Saved entries:

▼▼▼

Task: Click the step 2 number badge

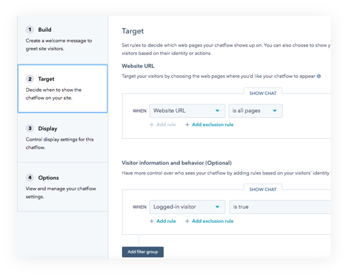Action: pyautogui.click(x=30, y=79)
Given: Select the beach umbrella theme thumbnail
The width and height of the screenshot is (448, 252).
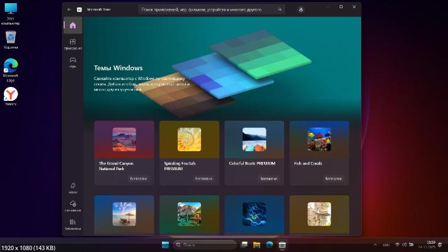Looking at the screenshot, I should 123,214.
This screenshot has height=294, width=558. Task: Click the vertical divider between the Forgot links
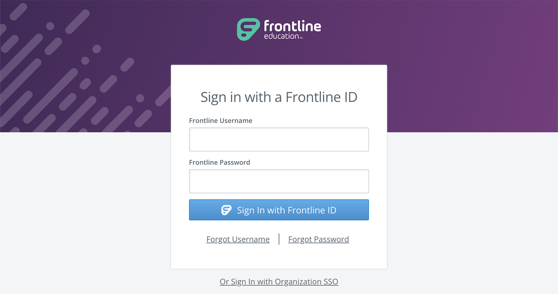click(279, 239)
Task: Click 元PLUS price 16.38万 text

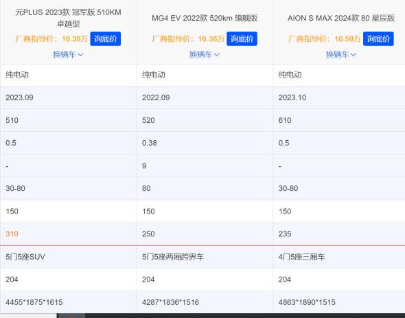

▲▲▲

- _REQUIRED ACTION_
Print every record above exactly, with no pictures.

- _ANSWER BOX_
Task: Click the step 2 number badge

Action: pyautogui.click(x=30, y=79)
Given: Select the beach umbrella theme thumbnail
The width and height of the screenshot is (448, 252).
Looking at the screenshot, I should 123,214.
This screenshot has height=294, width=558. Task: Click the vertical divider between the Forgot links
click(279, 239)
Task: Click 元PLUS price 16.38万 text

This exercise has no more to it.